* **Data to process**:
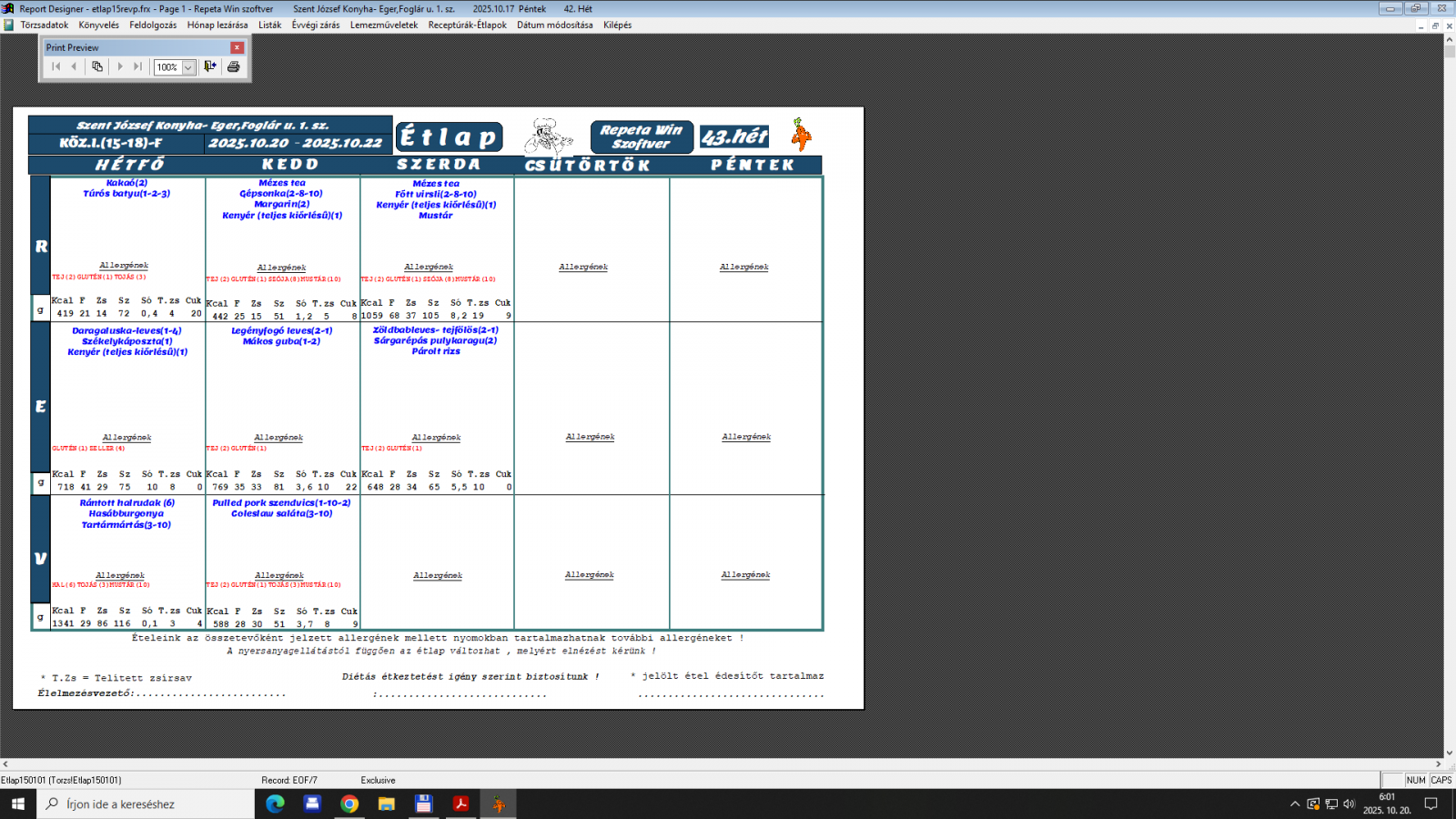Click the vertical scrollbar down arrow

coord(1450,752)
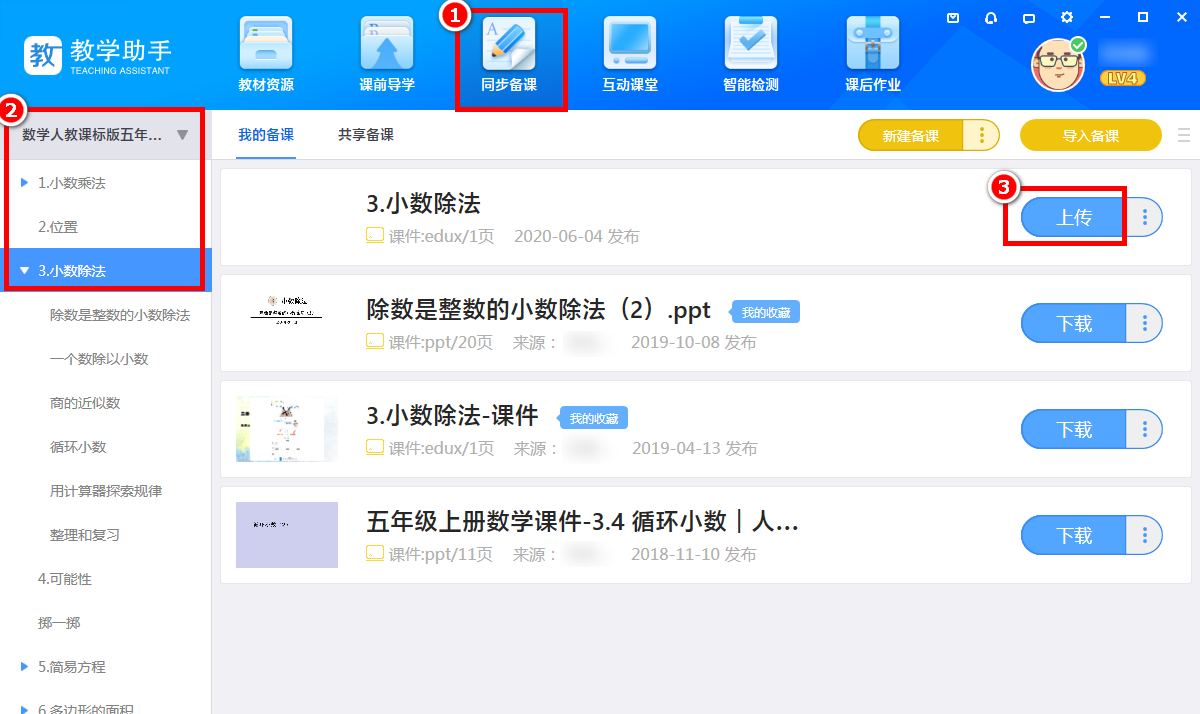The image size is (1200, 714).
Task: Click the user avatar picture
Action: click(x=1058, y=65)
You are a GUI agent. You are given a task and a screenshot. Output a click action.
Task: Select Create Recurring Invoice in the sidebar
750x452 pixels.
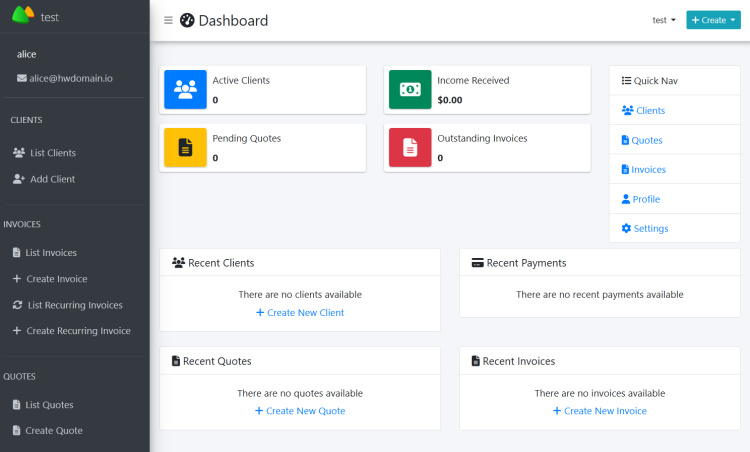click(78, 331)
* * *
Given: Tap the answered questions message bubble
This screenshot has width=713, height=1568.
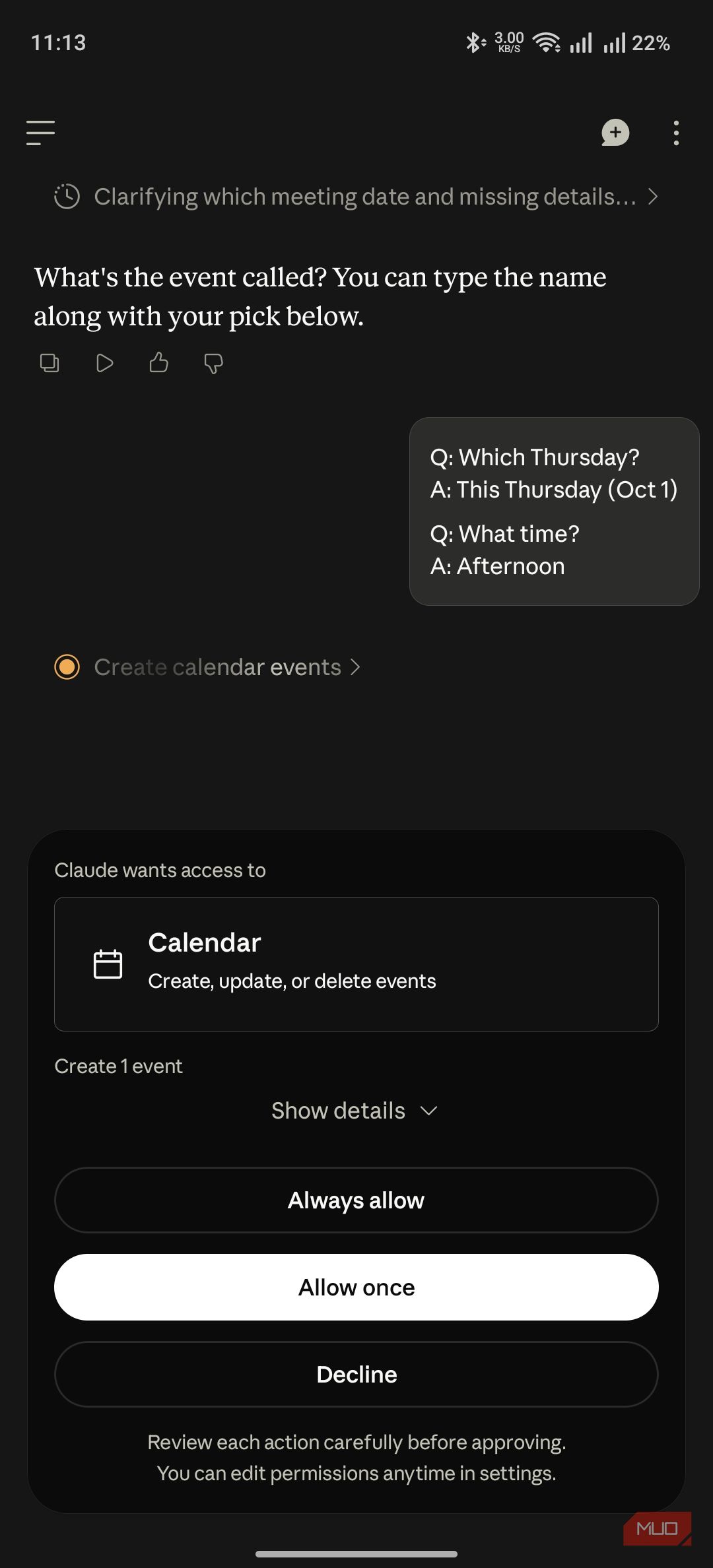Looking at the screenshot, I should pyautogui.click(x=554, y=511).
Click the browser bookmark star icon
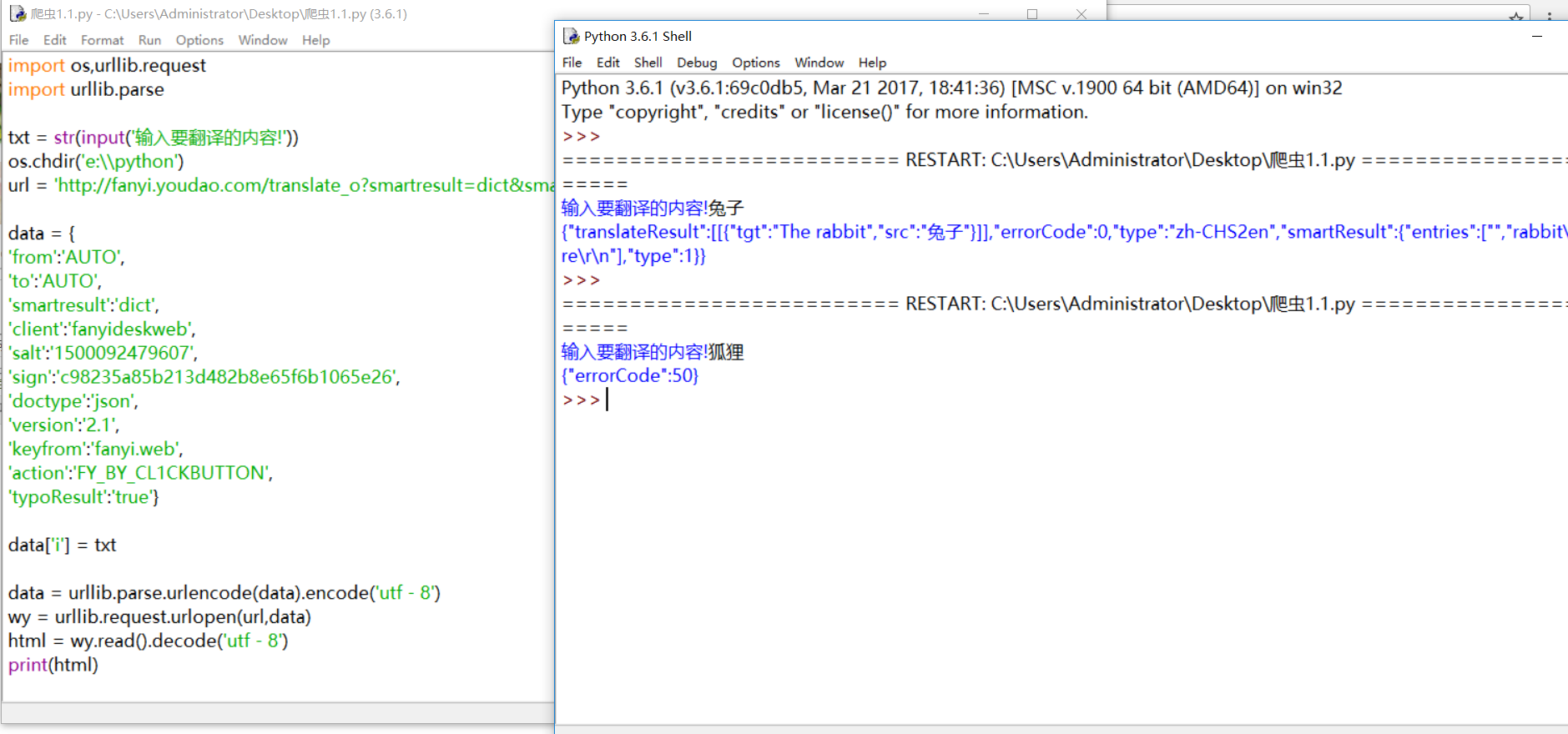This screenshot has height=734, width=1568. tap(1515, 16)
==
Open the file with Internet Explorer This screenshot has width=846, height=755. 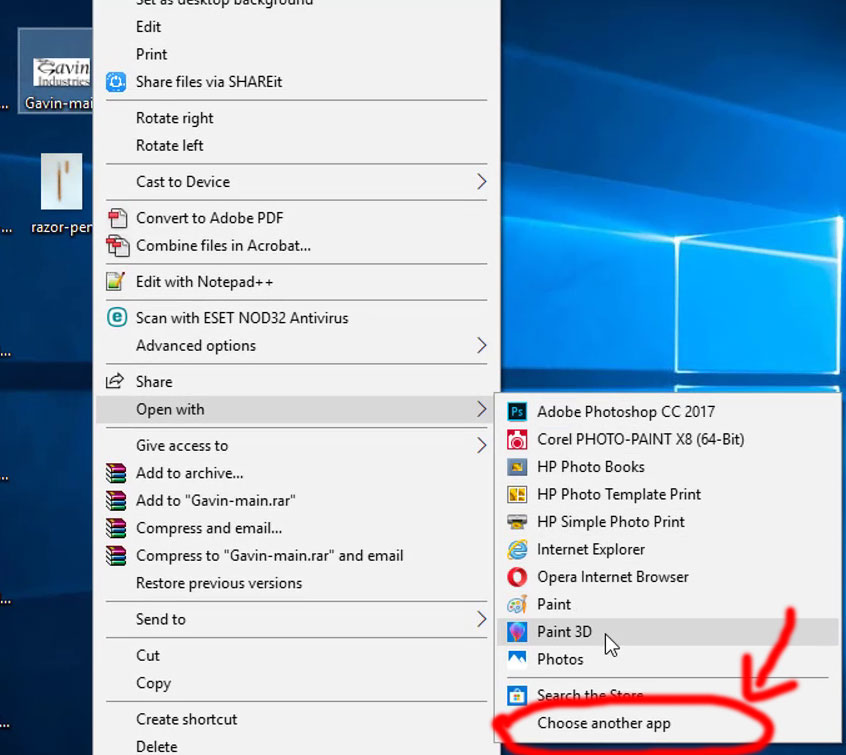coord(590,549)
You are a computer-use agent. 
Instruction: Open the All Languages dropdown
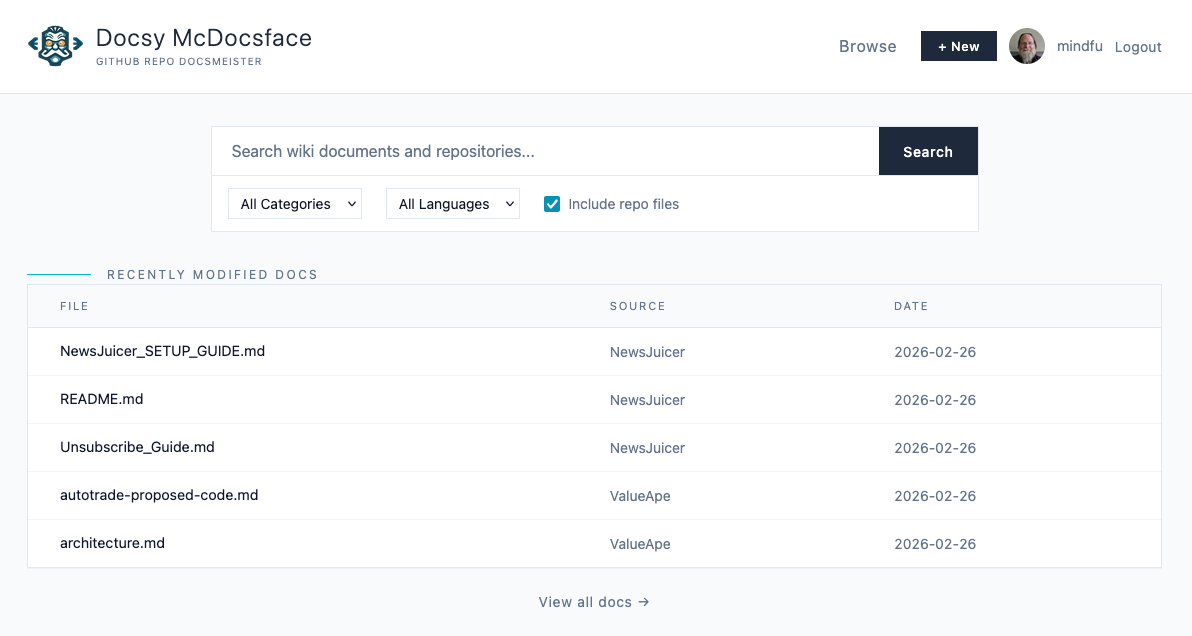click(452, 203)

* **Aim of the task**: Pull every line containing "agent" out of the data above.

* **Answer below**:
You are a GUI agent. You are given a task and a screenshot. Output a click action.
You are a computer-use agent. 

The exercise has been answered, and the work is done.